Most of the material in this section was written and made in 2006 shortly after my visit to Auschwitz-Birkenau, at the start of my MA in Contemporary Art.

For many years I'd wanted to visit this place; to see for myself the scene of one of history's most protracted and calculated atrocities. Some would ask 'why'?' Why would anyone want to see such a place? To me it was obvious; I am a human being and human beings died there: over a million of them.

Like most others, I'd read books, seen films and watched countless documentaries on the subject of The Holocaust, but until I walked in the shadow of Birkenau's infamous gatehouse (and, in the case of Auschwitz I, beneath the gate with it's cynical aphorism 'Arbeit Macht Frei' wrought above) I knew these words and images (contemporaneous photographs, biographies, films and modern-day dramas) would remain, in my experience at least, divorced from reality. That is not to say - and this is important - unreal or untrue (already we begin to see the inadequacies and often the inappropriateness of language when confronted with such a subject ) but rather unimaginable (and again, this word is quite insufficient).

Even now, although I've been there and walked around the camp, seen the mouth of the gatehouse, the barracks and the ruins of the gas chambers, I still can't imagine (and never will I be able to imagine) what it was like to be there.

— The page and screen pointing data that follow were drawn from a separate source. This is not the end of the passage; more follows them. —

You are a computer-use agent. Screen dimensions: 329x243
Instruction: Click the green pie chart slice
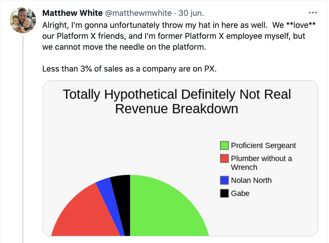click(x=163, y=210)
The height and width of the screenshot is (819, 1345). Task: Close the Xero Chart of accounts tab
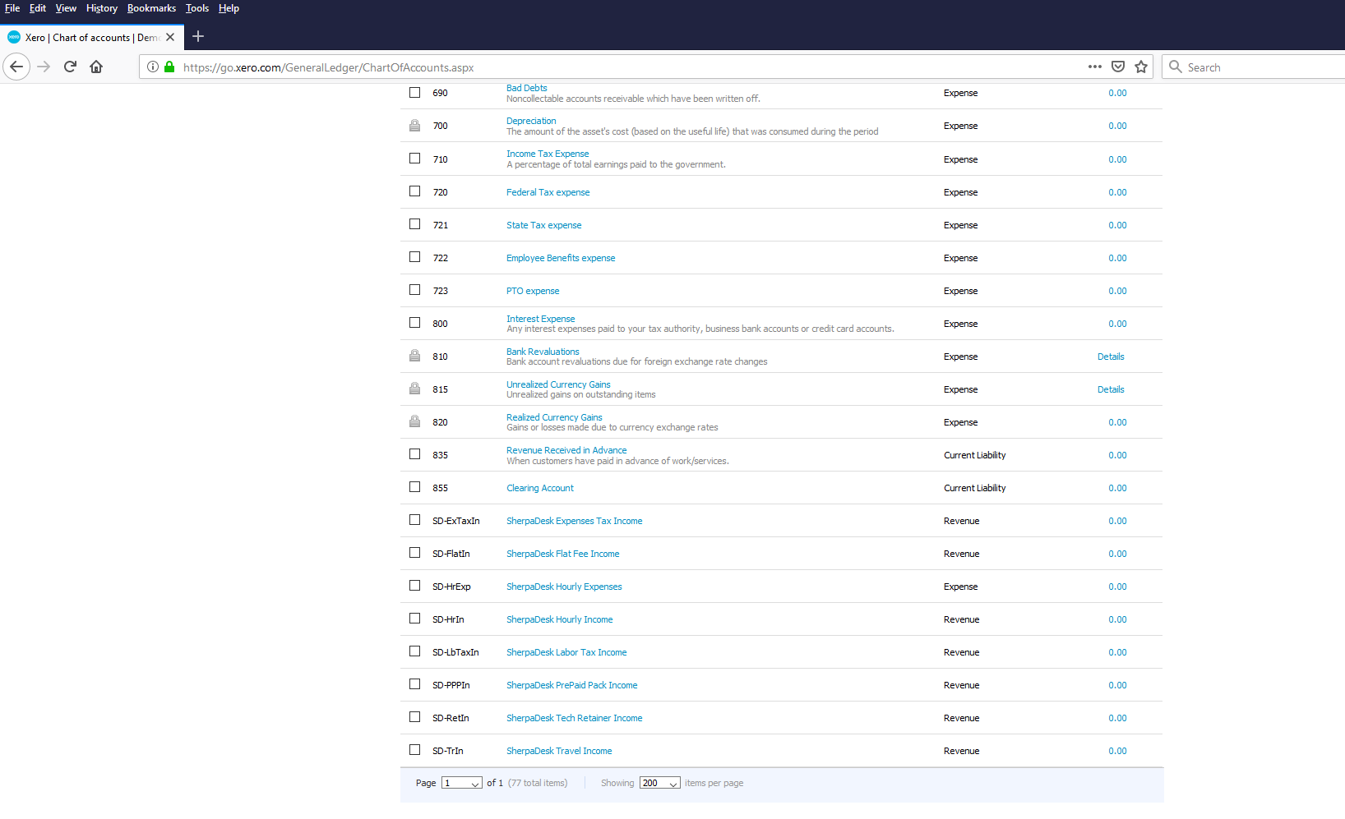tap(170, 37)
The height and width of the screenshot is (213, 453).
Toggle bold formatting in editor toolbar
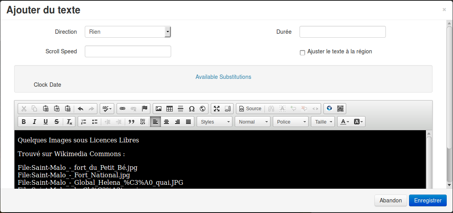pos(24,122)
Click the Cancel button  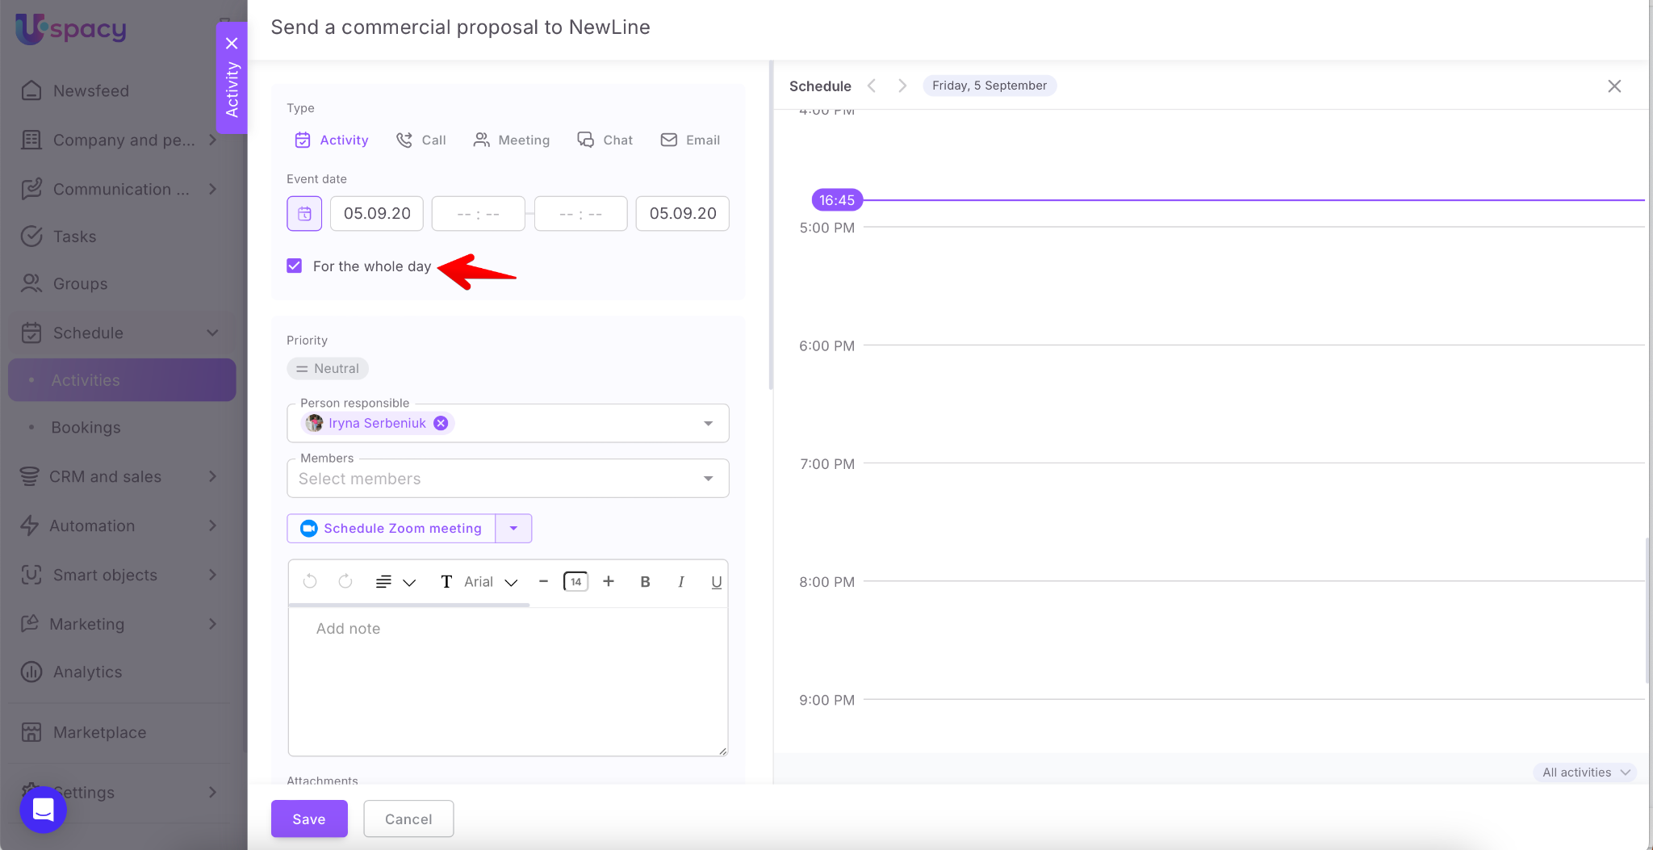[408, 819]
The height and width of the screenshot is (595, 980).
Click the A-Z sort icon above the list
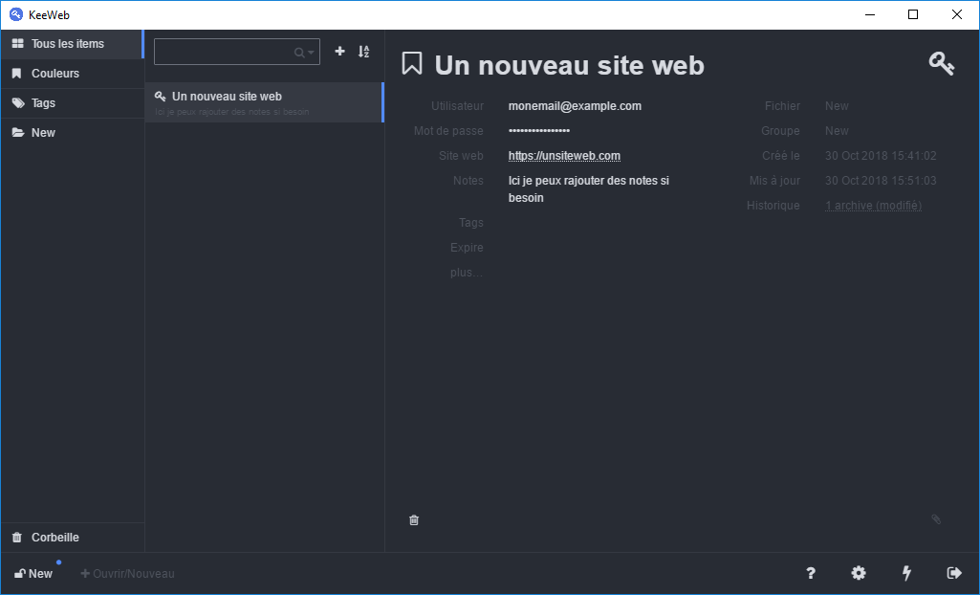click(363, 51)
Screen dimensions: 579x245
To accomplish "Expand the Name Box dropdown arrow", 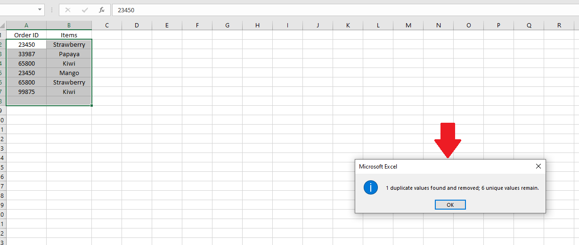I will (x=40, y=10).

But I have been there, and these words - unlike those which are, as I've said, so often inadequate when trying to describe such a place - articulate perfectly a position from which I am at least able to understand a little better the predicament of the countless numbers of victims of Auschwitz-Birkenau.

I have been there.

These four words, are words which over a million people were never able to speak. To have been there would imply that such a time was behind them. I left the camp the way in which I entered, and beyond its barbed-wire fence and watchtowers, my life is now forever set in stark contrast to their deaths.

I can never know what it was like to be there, just as they could never know what it was like to leave.